**Extracted material**
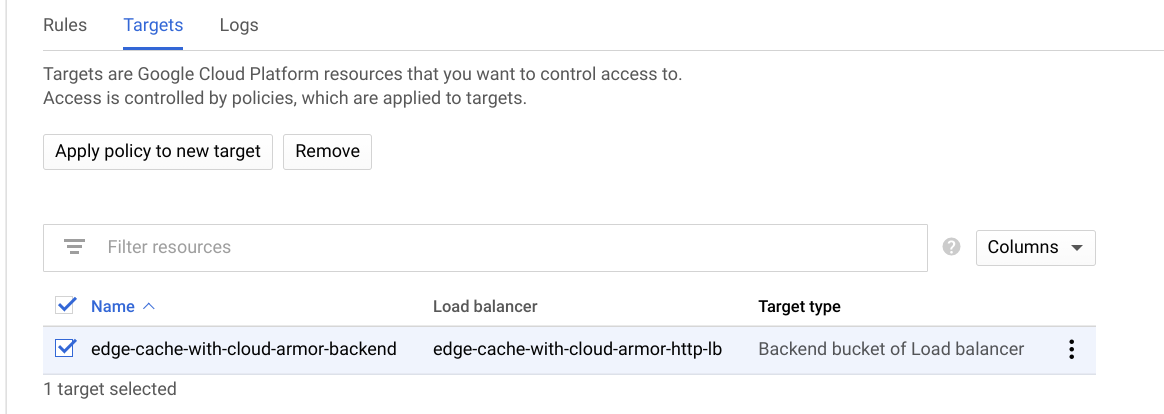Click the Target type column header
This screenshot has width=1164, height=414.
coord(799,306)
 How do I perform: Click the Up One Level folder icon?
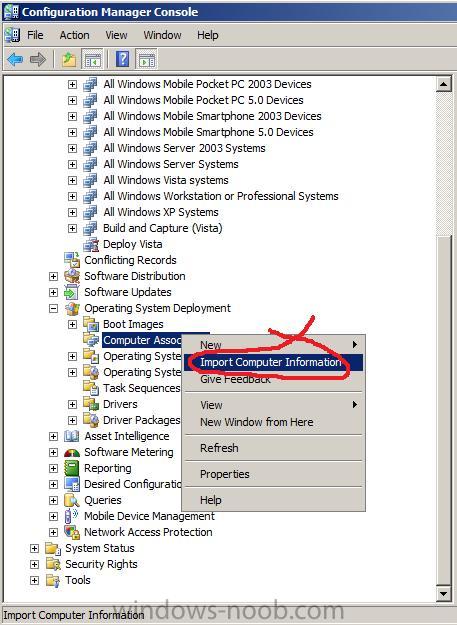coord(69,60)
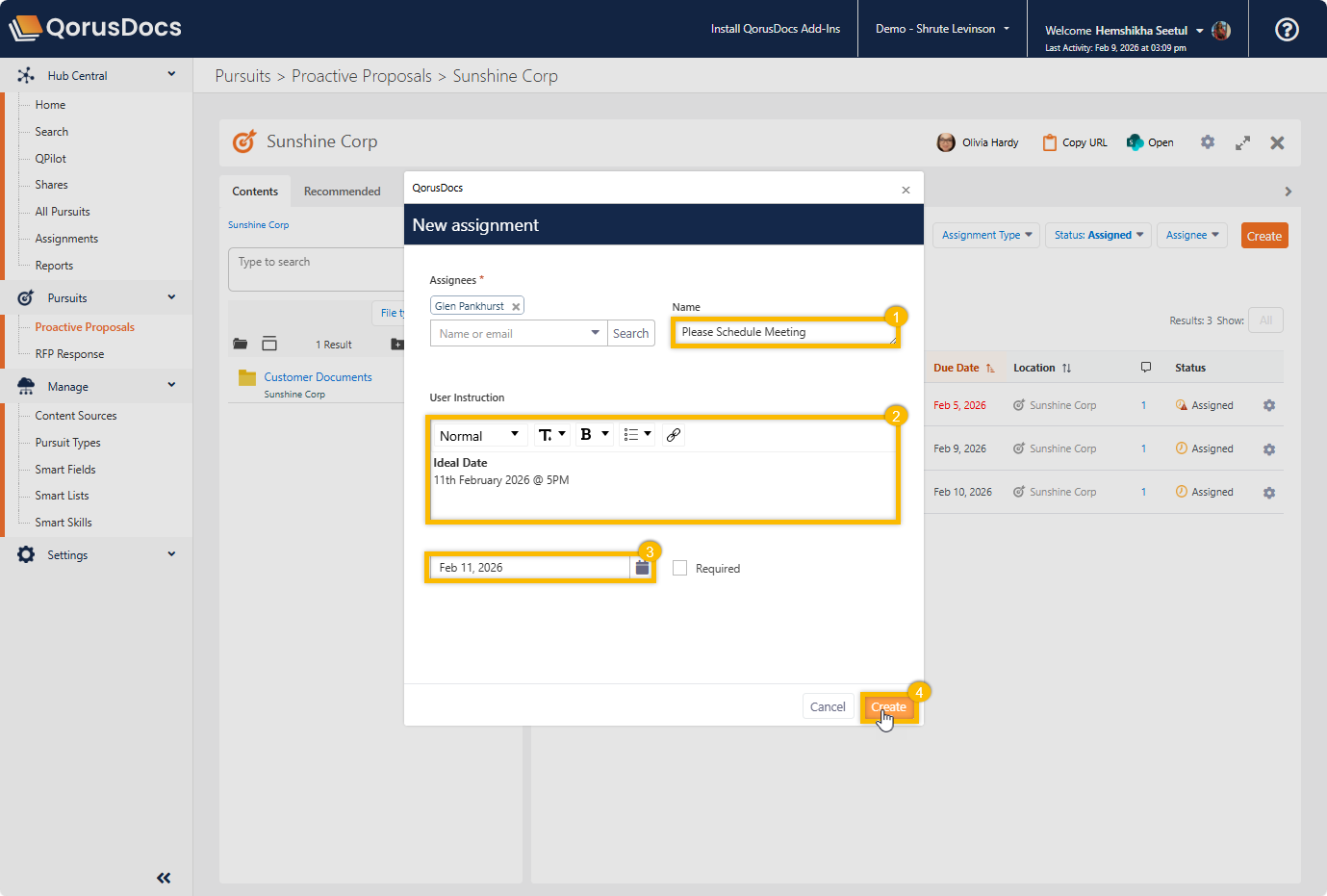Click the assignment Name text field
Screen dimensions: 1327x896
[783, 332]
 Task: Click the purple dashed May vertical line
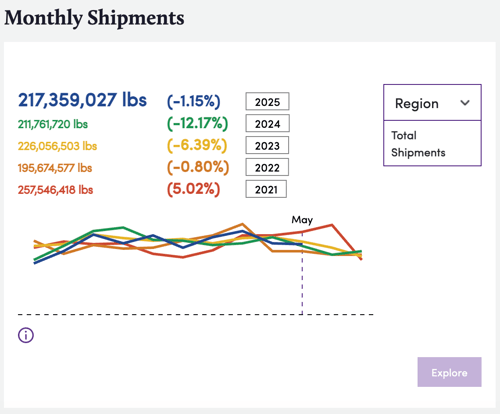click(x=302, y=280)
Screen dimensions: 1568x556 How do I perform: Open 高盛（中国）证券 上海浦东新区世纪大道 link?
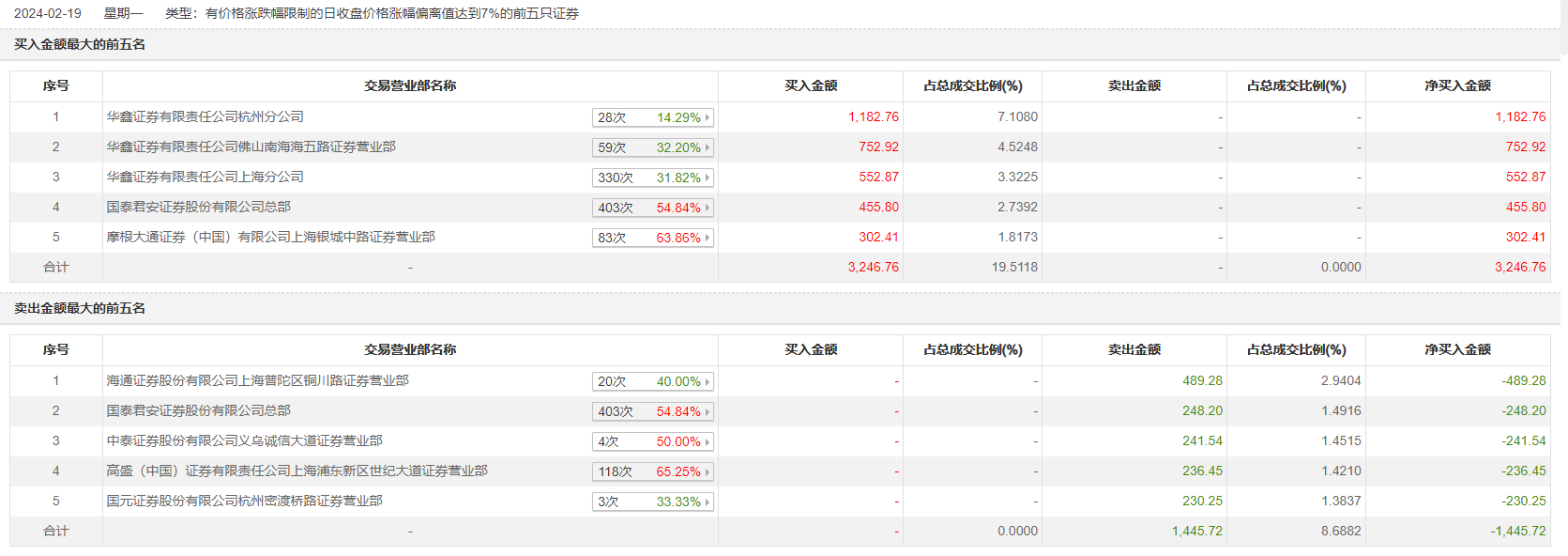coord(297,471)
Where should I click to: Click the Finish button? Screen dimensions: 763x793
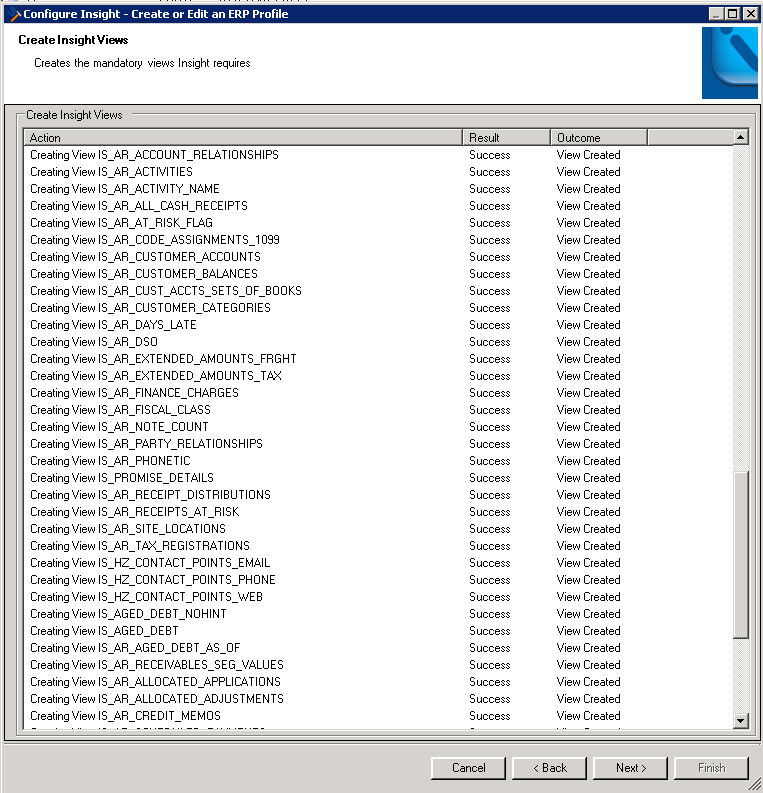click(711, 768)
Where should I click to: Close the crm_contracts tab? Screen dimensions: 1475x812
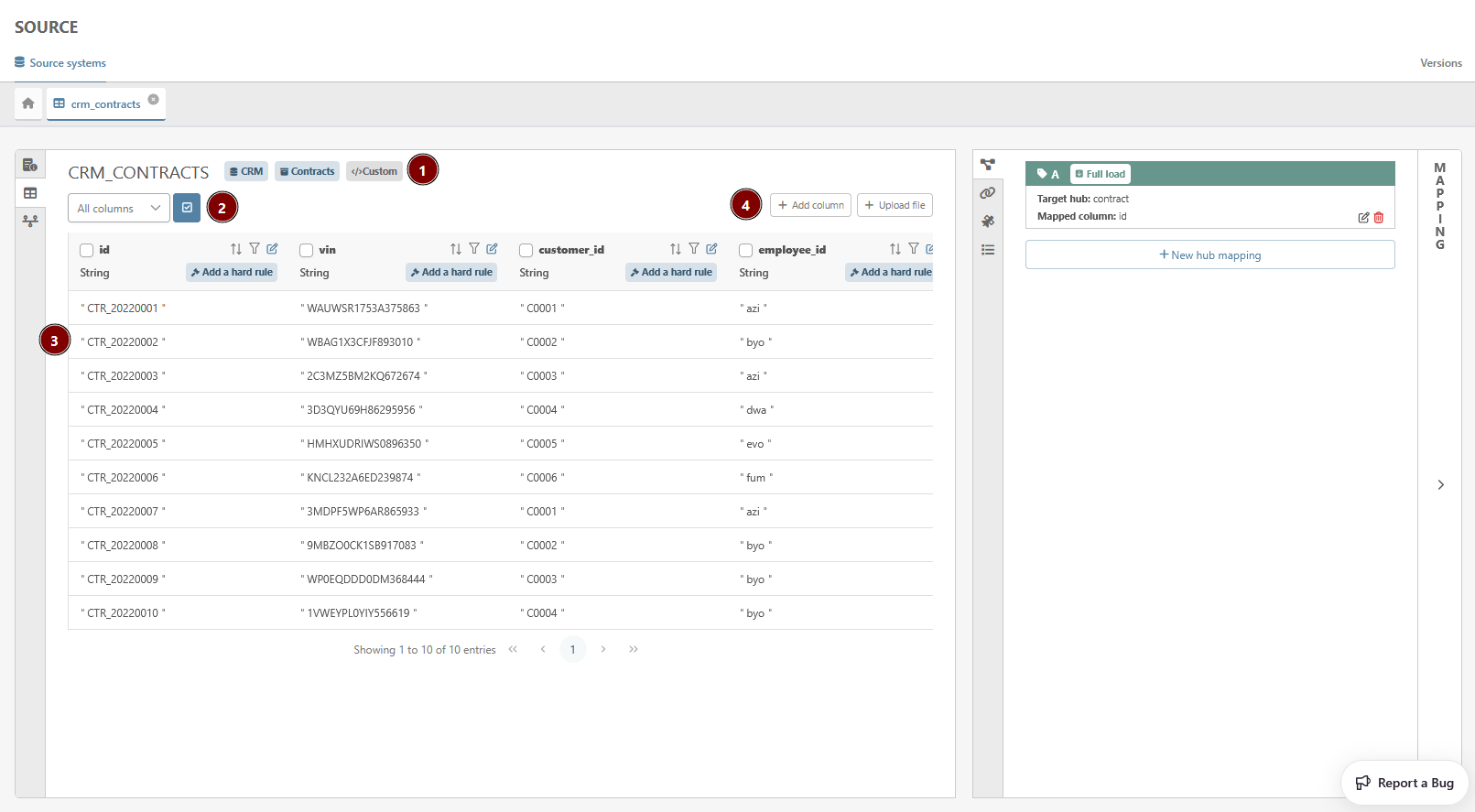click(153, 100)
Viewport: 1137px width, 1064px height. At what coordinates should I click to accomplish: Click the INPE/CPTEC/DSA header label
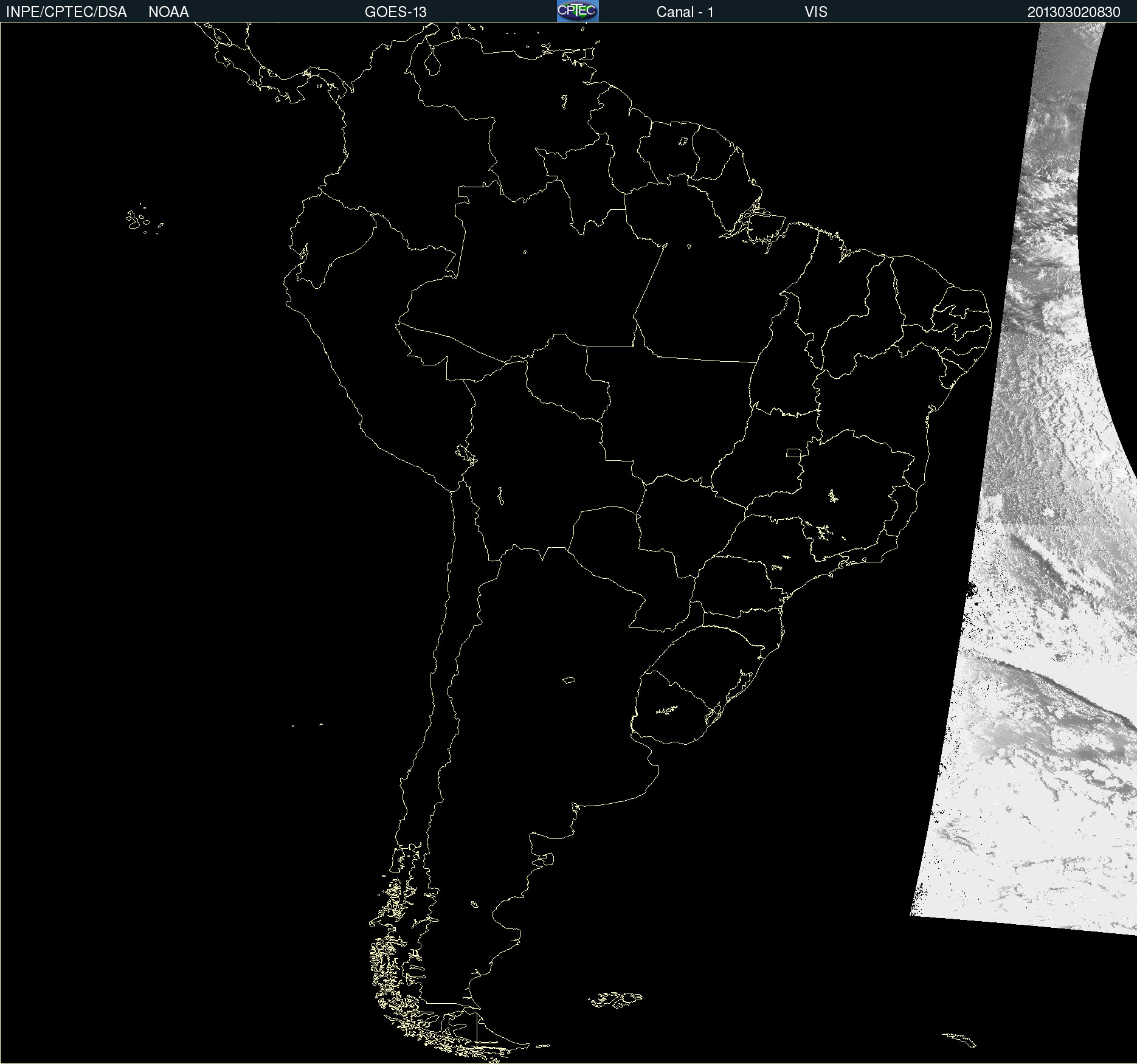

**Task item**
Every line from the one bearing "How do I perform: Click" through the end of the data above must be output exactly, and no picture may appear.

**Exercise solution**
 How do I perform: Click the Up One Level folder icon?
coord(69,60)
Click the assignment Name text field
Screen dimensions: 1327x896
[783, 332]
 Task: Click the purple dashed May vertical line
click(x=302, y=280)
Screen dimensions: 1568x556 How do I perform: Open 高盛（中国）证券 上海浦东新区世纪大道 link?
coord(297,471)
Where should I click to: Click the Finish button? Screen dimensions: 763x793
click(711, 768)
Where should I click to: Close the crm_contracts tab? Screen dimensions: 1475x812
click(153, 100)
Viewport: 1137px width, 1064px height. At what coordinates should I click to accomplish: Click the INPE/CPTEC/DSA header label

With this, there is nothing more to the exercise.